¿Qué le vamos a hacer?

El martes, la rueda de prensa del Consejo de Ministros me dejó con síntomas de depresión

El presidente Pedro Sánchez había perdido el lunes último su habitual compostura. No parecía ni la sombra de lo que se esperaba: un buen parlamentario sin escrúpulos al que no le importa mentir ni desdecirse. El poder es en su ser, un objetivo en sí mismo, algo a alcanzar sin que importe el cómo ni el para qué. Alguien así es muy difícil de abatir; no hay moral y, por lo tanto, cualquier recurso es válido. Sánchez era un hombre a la defensiva, encogido y atemorizado, en un trance que no tenía más remedio que soportar. Empezó y estuvo mucho tiempo derrotado y a la defensiva. Sorprendente, casi tanto como la visión de un Feijóo que daba la impresión de estar convencido de que no tenía nada que perder. En cuanto a los discursos: nada con sifón. Creo que la victoria del Partido Popular no sólo está asegurada sino que será mayor que lo que vaticinan las encuestas. El PSOE es ya en Madrid un partido cercano a la irrelevancia; los tiempos de la influyente Federación Socialista Madrileña son ya leyenda. Podría ocurrir que Pedro Sánchez acabe rematando el trabajo de Zapatero y sitúe al PSOE cerca de la irrelevancia, y si eso tiene alguna chance de no ocurrir es porque la izquierda del más allá no se encuentra ni se reconoce. ¡Que la Virgen del Carmen los recomponga!
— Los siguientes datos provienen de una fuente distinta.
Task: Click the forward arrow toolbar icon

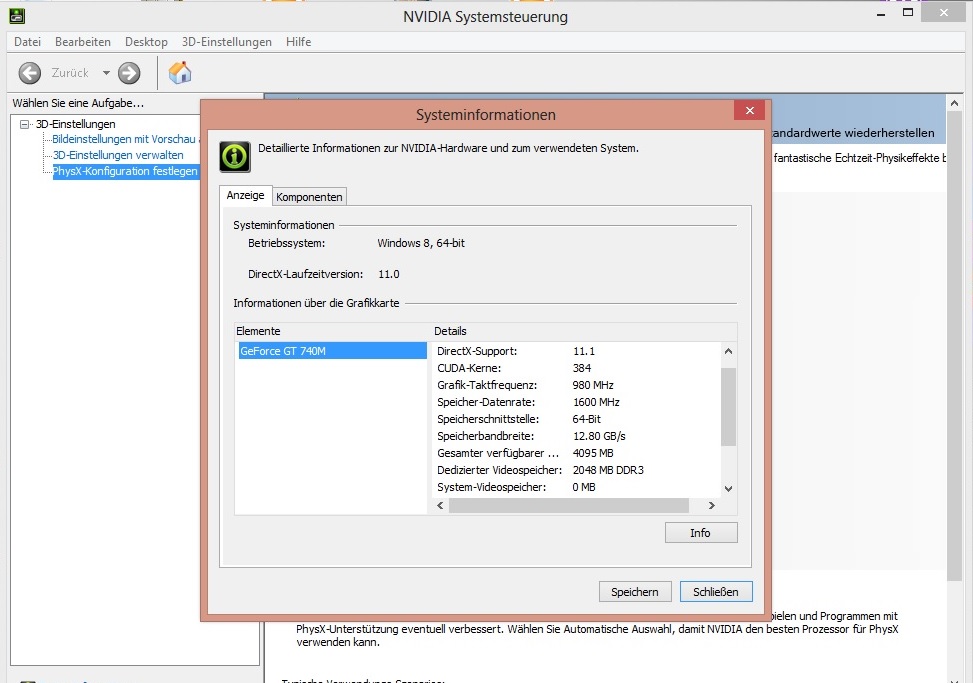Action: pyautogui.click(x=129, y=73)
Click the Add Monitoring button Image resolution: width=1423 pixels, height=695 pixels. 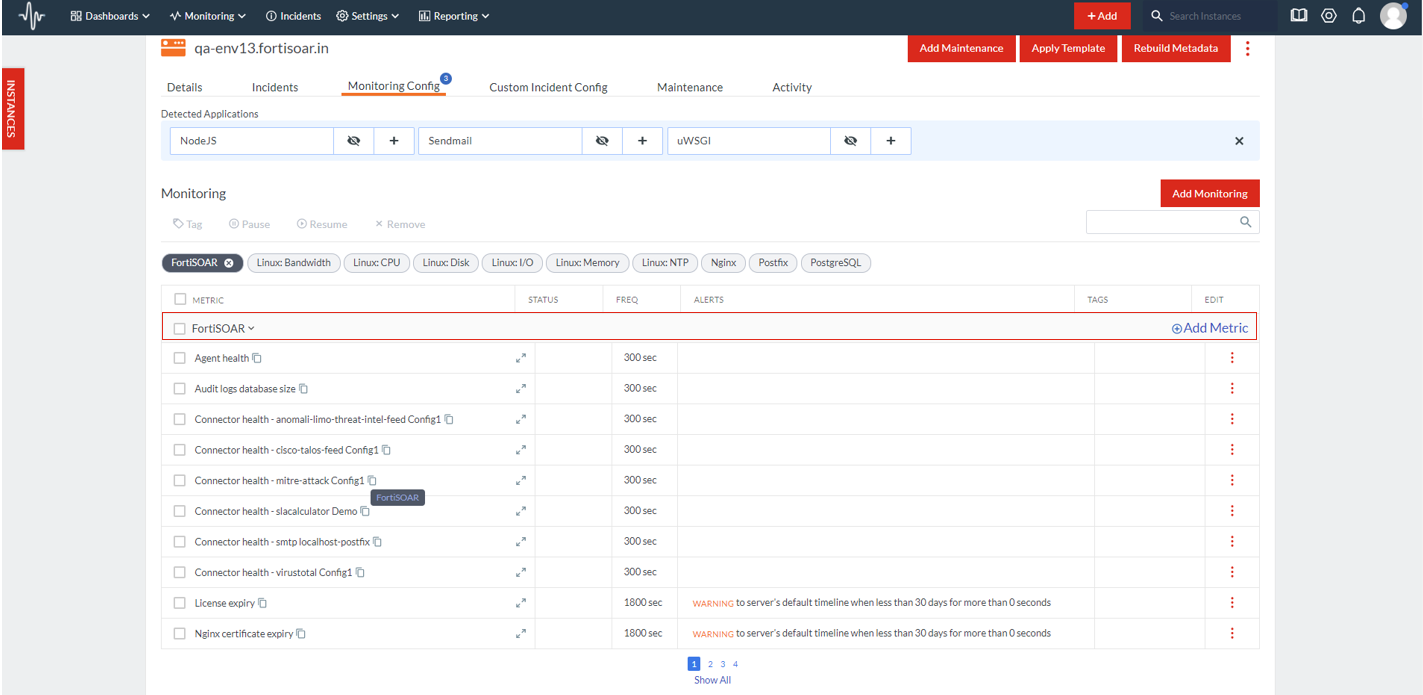tap(1210, 193)
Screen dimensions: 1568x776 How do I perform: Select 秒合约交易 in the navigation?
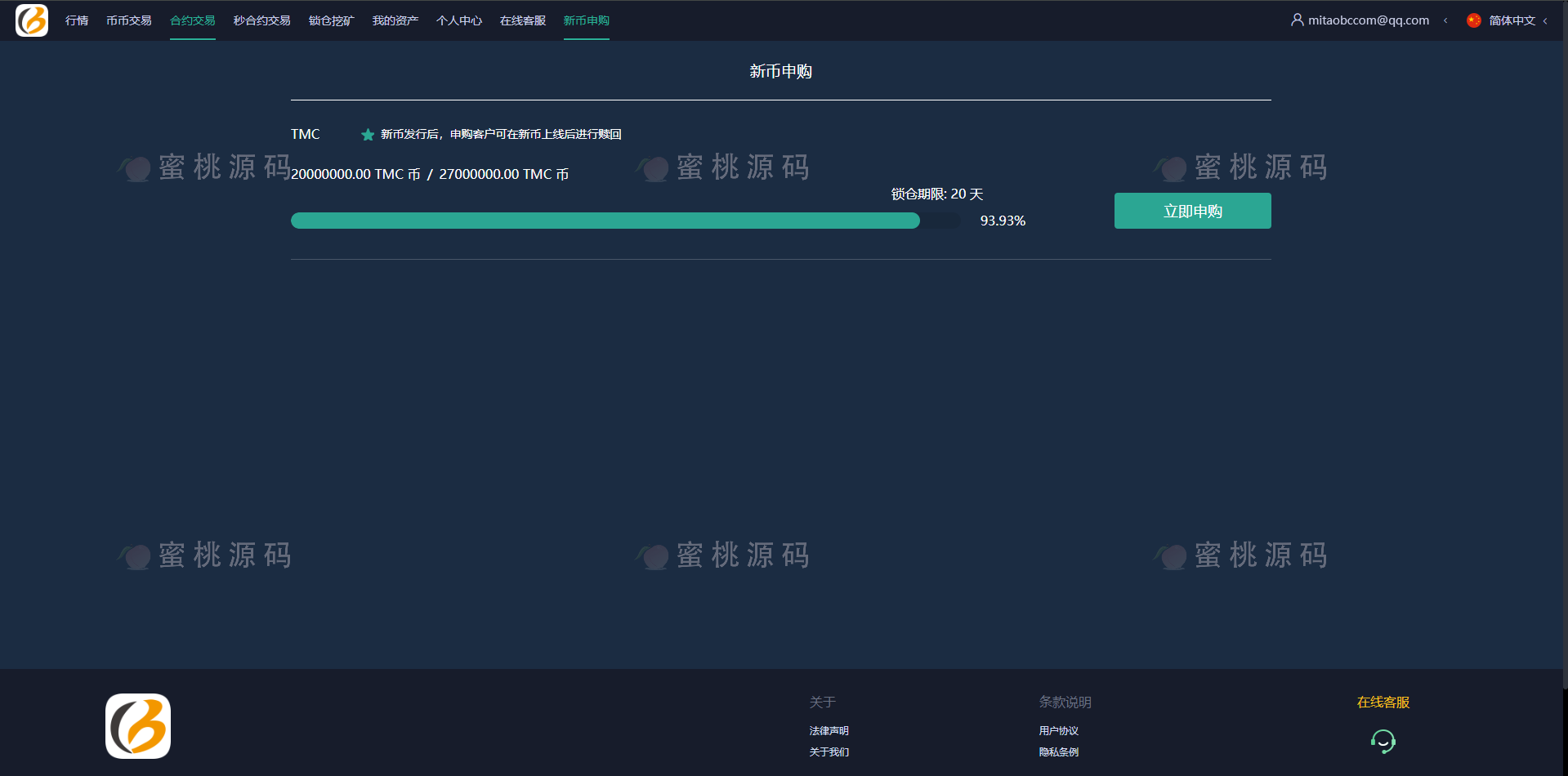tap(262, 20)
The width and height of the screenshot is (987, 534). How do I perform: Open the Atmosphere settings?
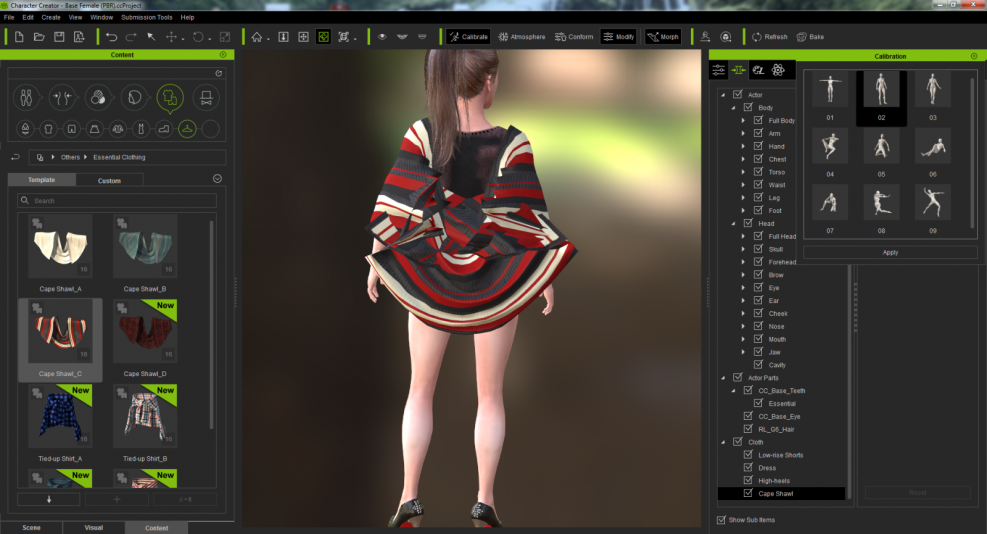(521, 37)
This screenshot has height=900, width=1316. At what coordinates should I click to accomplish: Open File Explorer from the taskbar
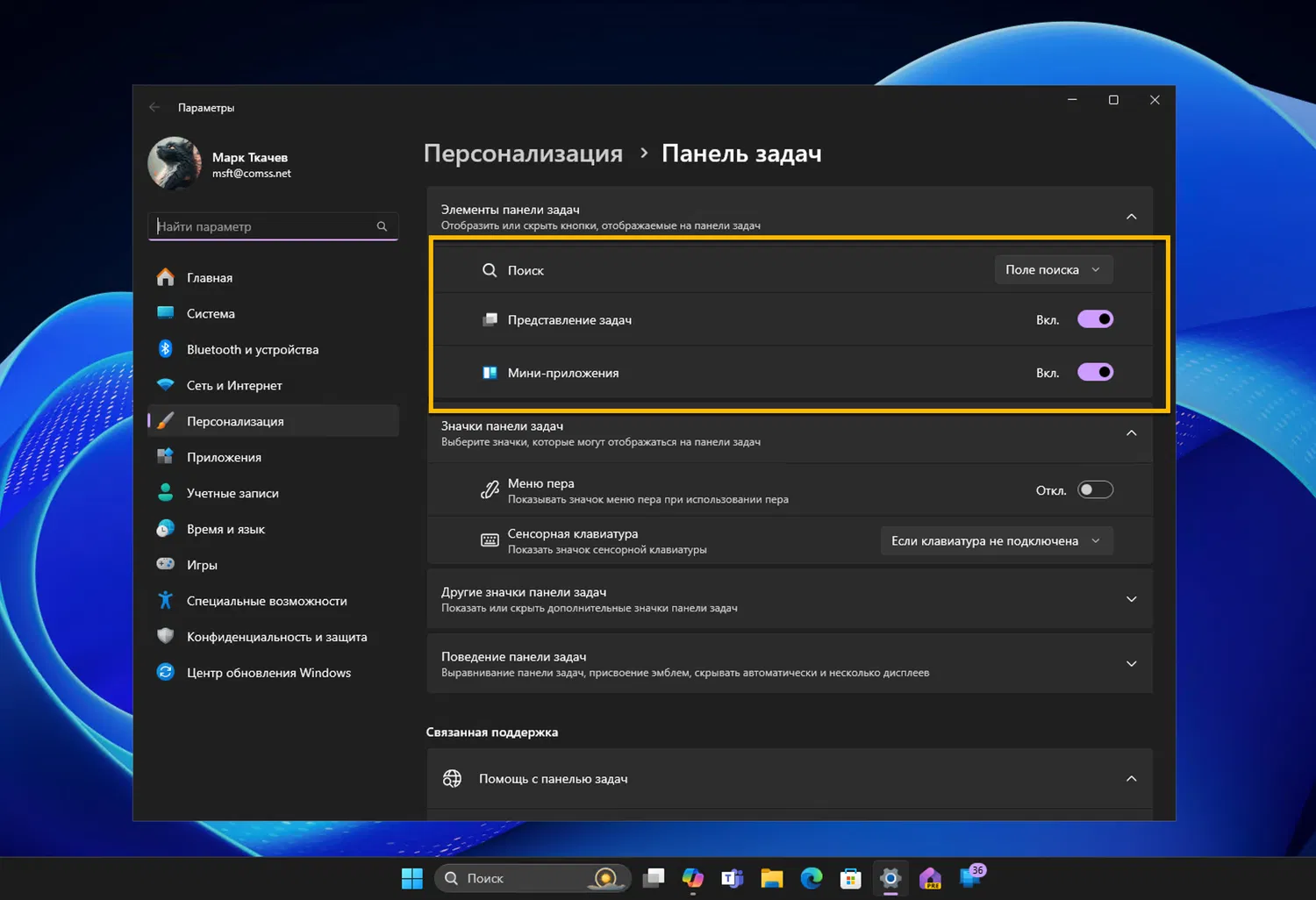(772, 878)
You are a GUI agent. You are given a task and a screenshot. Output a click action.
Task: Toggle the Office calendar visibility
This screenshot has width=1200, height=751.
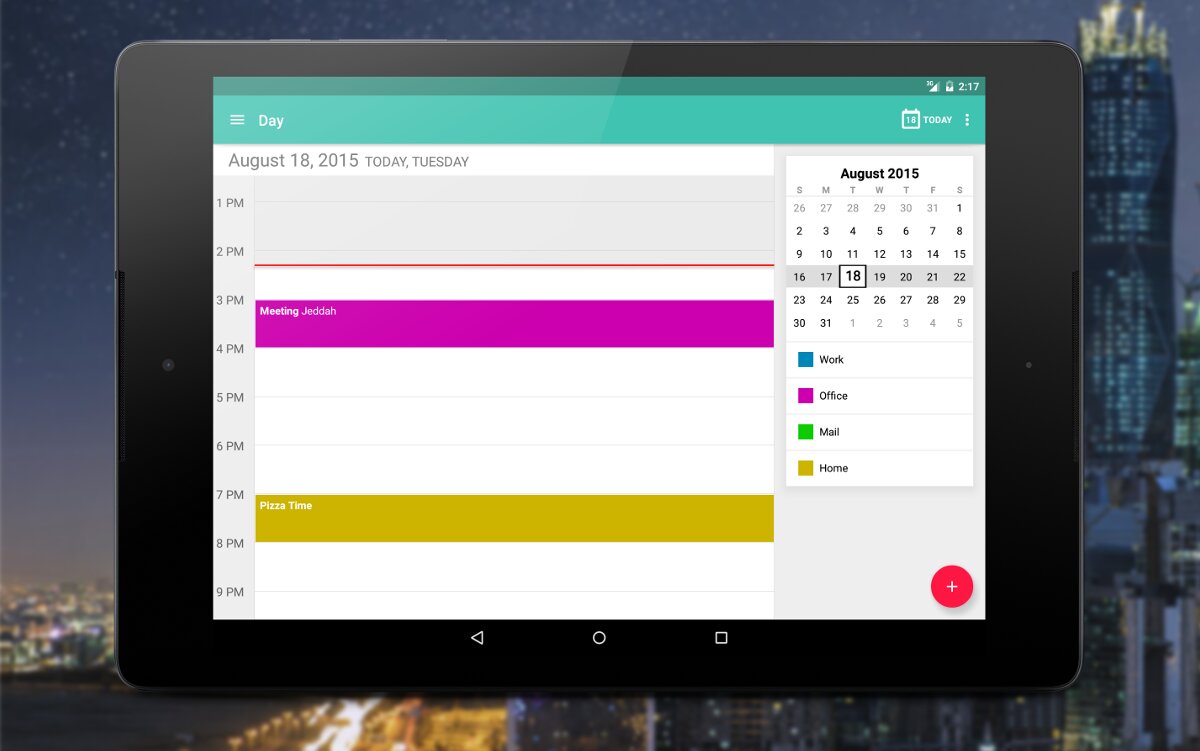click(806, 396)
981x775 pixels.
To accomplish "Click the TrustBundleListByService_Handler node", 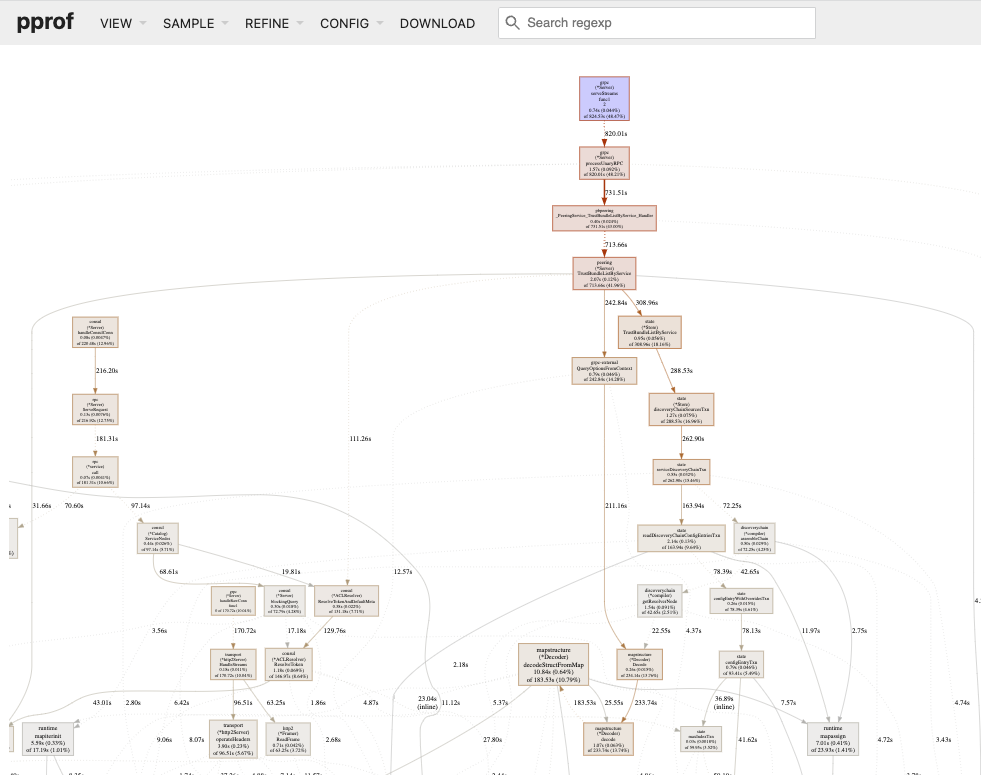I will point(604,218).
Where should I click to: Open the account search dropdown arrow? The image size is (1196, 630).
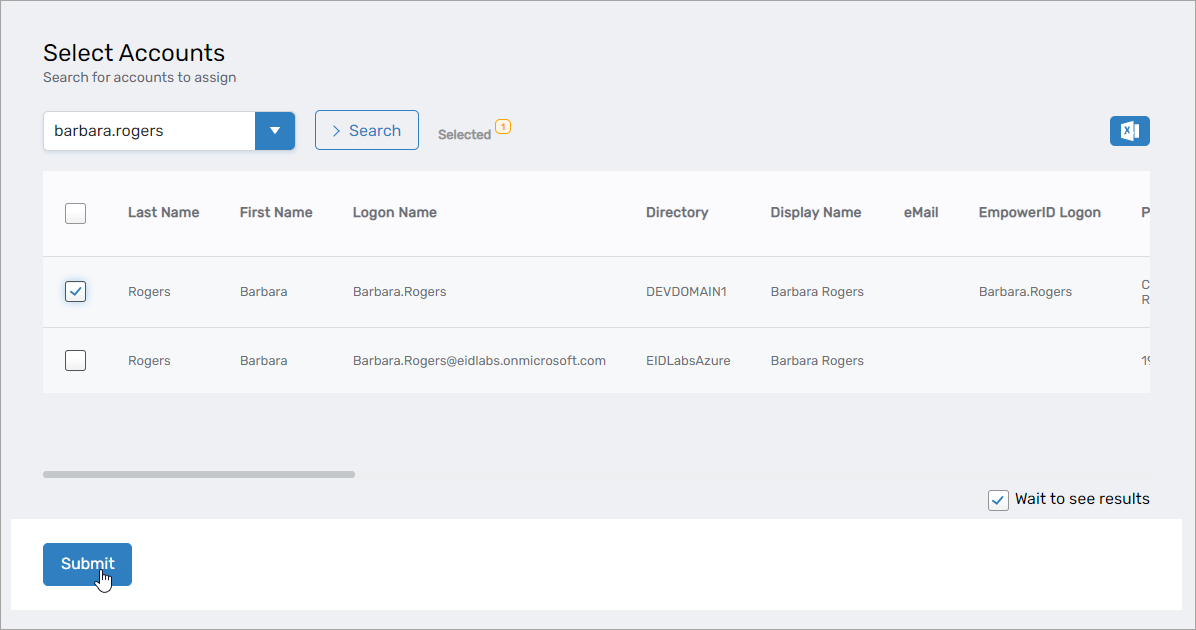pyautogui.click(x=275, y=131)
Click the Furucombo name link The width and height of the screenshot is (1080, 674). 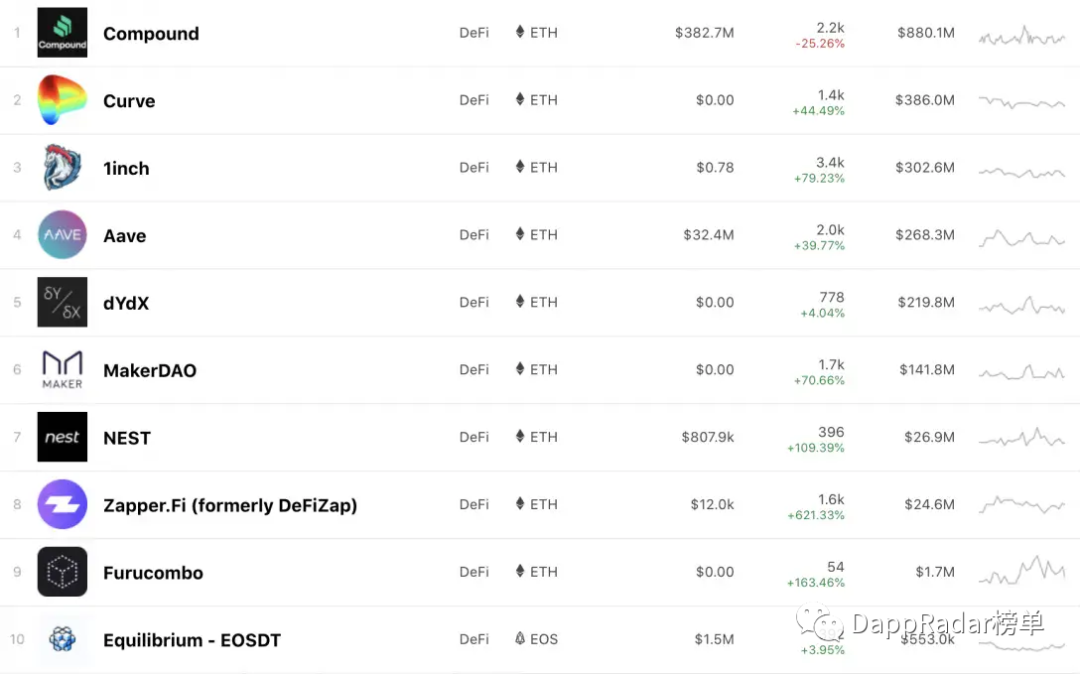point(153,573)
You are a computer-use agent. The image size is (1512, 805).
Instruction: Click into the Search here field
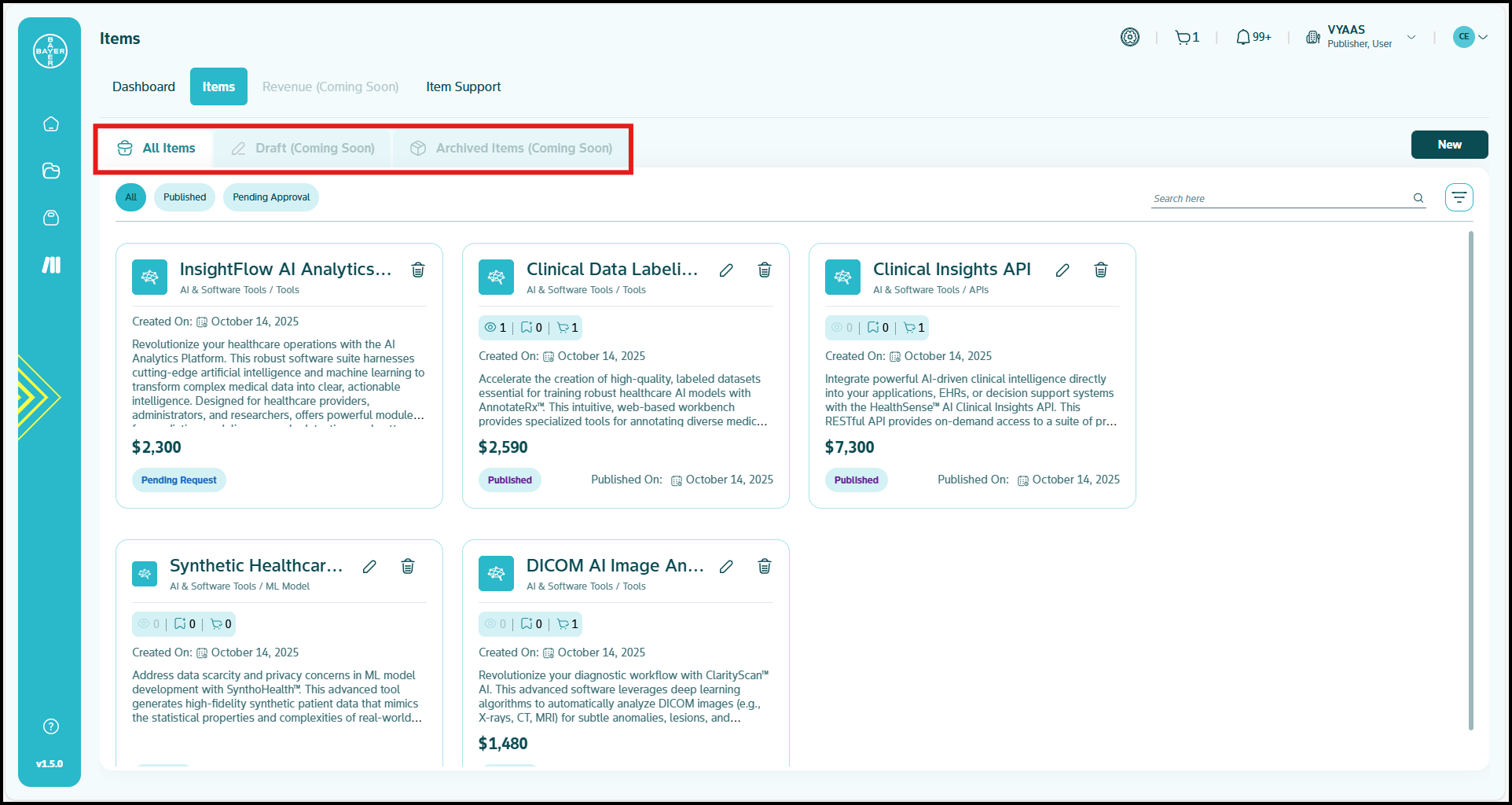coord(1279,198)
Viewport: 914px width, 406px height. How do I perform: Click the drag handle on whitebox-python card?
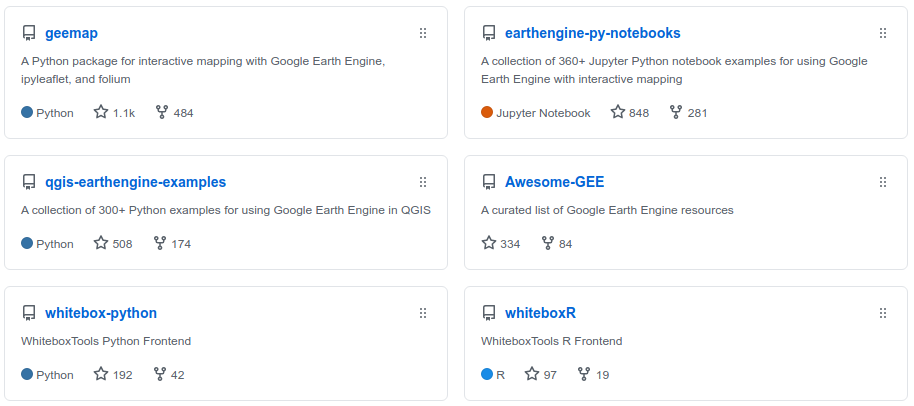pos(423,313)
El martes, la rueda de prensa del Consejo de Ministros me dejó con síntomas de depresión. Si en una de las numerosas entrevistas que he debido llevar a cabo en mi vida profesional hubiera tenido frente a mí a la aspirante Yolanda Díaz, les habría aconsejado a sus padres que la sometieran a un programa de reeducación del intelecto y de logopedia intensiva, en un lugar especializado en casos difíciles. Que una muchacha con esas limitaciones pueda llegar a optar a ser presidente de Gobierno y, lo que es más elocuente, a ser la mejor valorada entre los políticos de primera fila, supone la existencia de un colectivo subyacente en el que reina la confusión y la visión obnubilada de la realidad. No sería muy diferente mi proceder con María Jesús Montero, si bien es algo más despierta. Su dicción y capacidad de expresión oral se asemejan a la de un vocero de mercadillo. Recordando a sus paisanos sevillanos del clan de la tortilla, se siente, al contemplarla, vergüenza ajena. ¡Con lo bien que se expresaban aquellos pioneros del socialismo democrático y, como decía la Lola de España, lo bonito que es el acento andaluz llevado como Dios manda!